WRTLHD Stock News

WRLTHD Stock News

WRLTHD News Feed

Neil Young Rides Again



By BRIAN HIATT  Aug 2012
The garage-folk legend saddles up Crazy Horse for a record of ragged folk covers and a tour that promises to run wild.

Even Neil Young sometimes has trouble explaining the ever-swerving path of his nearly five-decade career, including such recent left turns as a bizarre concept album about electric cars and a cut-short reunion with his old band Buffalo Springfield. On his latest album, Americana, Young finally joins forces again with the long-dormant Crazy Horse – the brilliantly inept backing band that's helped Young make some of his best and edgiest music – to play garage-rock versions of songs from the folk canon ("Oh Susannah," "This Land Is Your Land"). That choice, at least, he can account for: "Basically, I had no songs of my own," Young says. "And I wanted to play music." He ended up writing an album of original songs as well, due in the fall, to coincide with his first tour with Crazy Horse in eight years.

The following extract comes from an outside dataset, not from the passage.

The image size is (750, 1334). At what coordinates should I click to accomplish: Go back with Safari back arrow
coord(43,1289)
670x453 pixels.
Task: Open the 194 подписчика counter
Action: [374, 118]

How do you know when it's Crazy Horse time again?
At some points, the worst thing I could do is play with Crazy Horse. And at other points, it's the only thing I could do – the only thing I should do. So it's ­really hard. I can't articulate why it's been eight years or 12 years or whatever it's been since I've played with Crazy Horse, but it's the right amount of years, because you have to have a feeling, and you have to be in touch with what it is. You can feel it coming, and when it gets there, you know it didn't just arrive out of nowhere.
Does it take a different kind of physical toll when you play with the Horse, versus the other modes you have?
Absolutely. It's much more physical because of the improvisation. You don't really know where to go with them, and with the Horse, no one knows where they're going. You really have to play it by ear. But it's not that I'm jumping up and down and have my own pogo stick. And the last thing you're going to see me doing is diving into the audience like I'm on some Eighties acid trip. I'm not gonna be moshing. But it's gonna be a good show. It's gonna be [songs from the] past, present, and future. It's gonna be equal opportunity.
You threw the 1950s hit "Get a Job" onto the record. Isn't that out of place on an album of folk songs?
Well, it's very topical. Everybody wants to get a job. Nobody has one. People's wives are pissed off at them that they don't have jobs. And if you listen to that song, to me it sounds like a chain gang. Those are chants. That came from people working. There's a history of America in that song. That song's gonna live forever.
You're writing your auto­biography. But you once said that you'd never write one, that "the weakness of an autobiography is the lack of perspective of the person writing it." What changed?
I wanted to try being that weak. And I didn't want a ghostwriter. The idea of a ghostwriter scared the hell out of me. What could be scarier? You go to sleep, and the ghostwriter, where the hell is he, you know? I didn't want to have anything to do with that guy. I've seen his work. He sucks. He keeps changing his name, using other people's names, and putting out pieces of shit that don't work. That scared the hell out of me.
Paul McCartney recently said he can see playing well into his eighties. Is there a time limit for Crazy Horse?
I don't think there is a time limit, but if there is one, we're gonna locate it. We're heading off into the unknown.